##### Available data #####

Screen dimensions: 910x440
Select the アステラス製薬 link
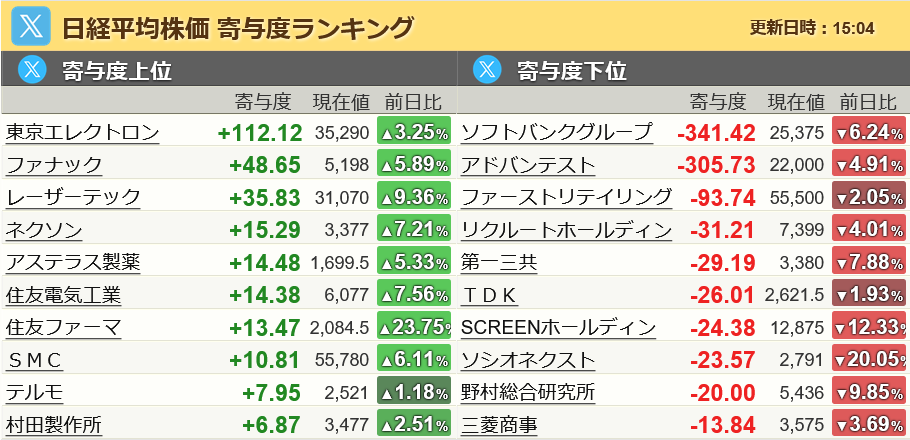point(73,263)
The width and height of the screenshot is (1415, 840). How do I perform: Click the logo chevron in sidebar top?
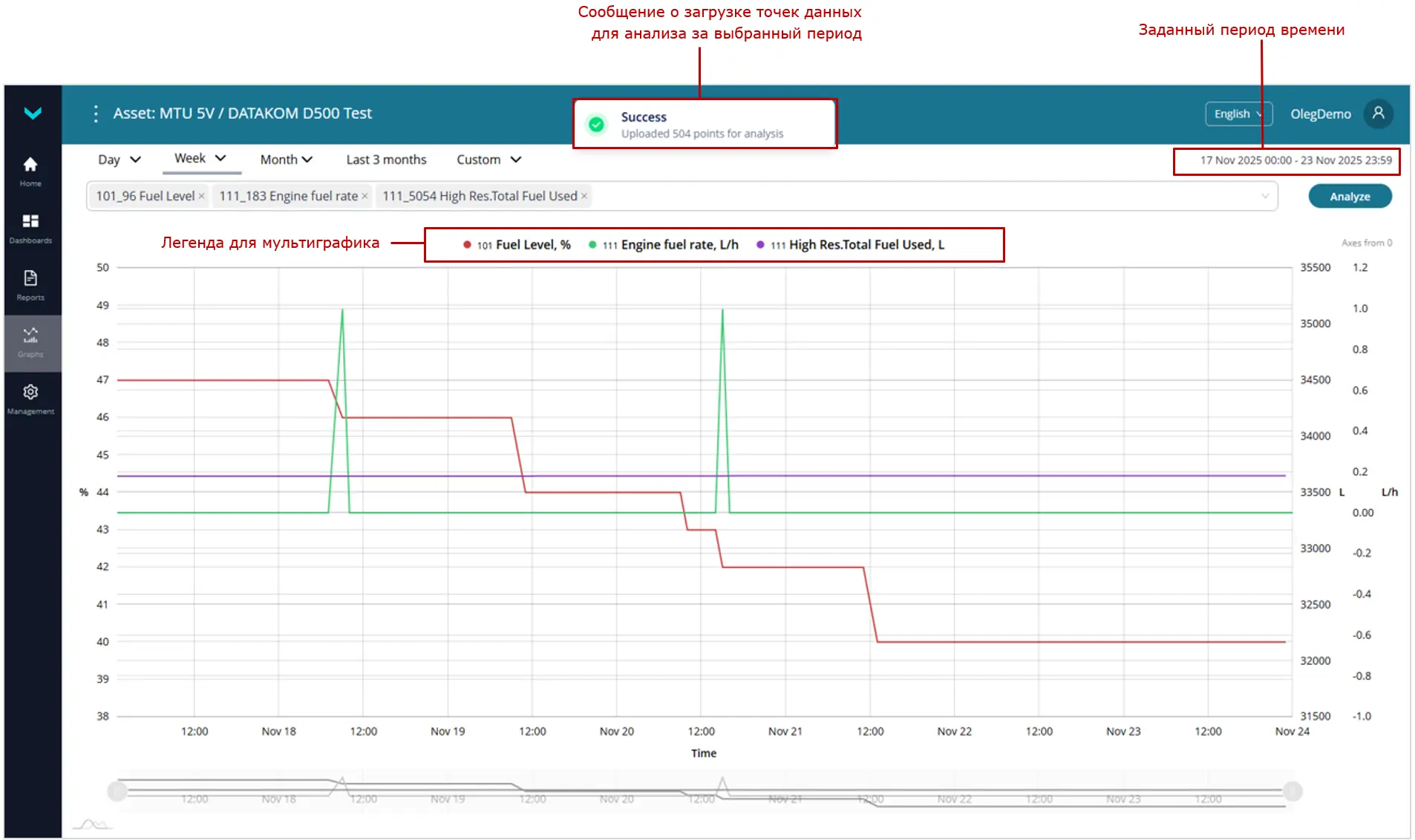point(33,113)
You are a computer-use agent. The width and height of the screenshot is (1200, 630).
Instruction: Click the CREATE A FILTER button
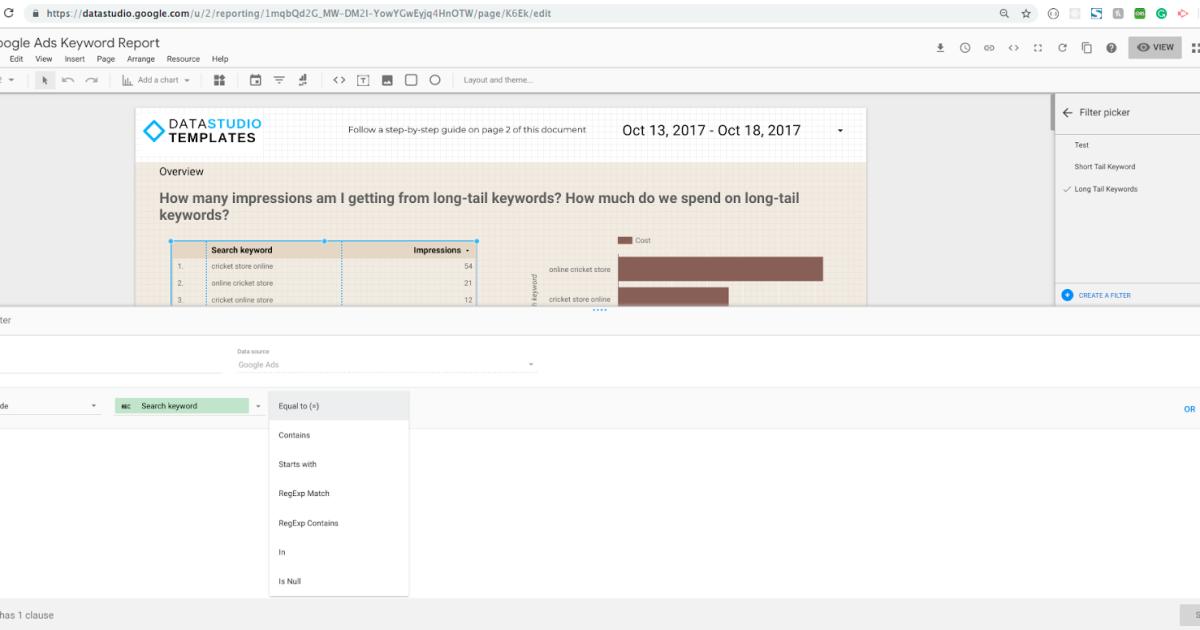(1105, 294)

#####

**Your goal**
Starting with the line that contains "The width and height of the screenshot is (1415, 840).", print every remaining line of the records above, exactly as it stands. Do not print the pictures.

**Answer for this exercise**
The width and height of the screenshot is (1415, 840). How do I perform: Click the logo chevron in sidebar top?
point(33,113)
You are a computer-use agent. The width and height of the screenshot is (1200, 630).
Instruction: Click the CREATE A FILTER button
(1105, 294)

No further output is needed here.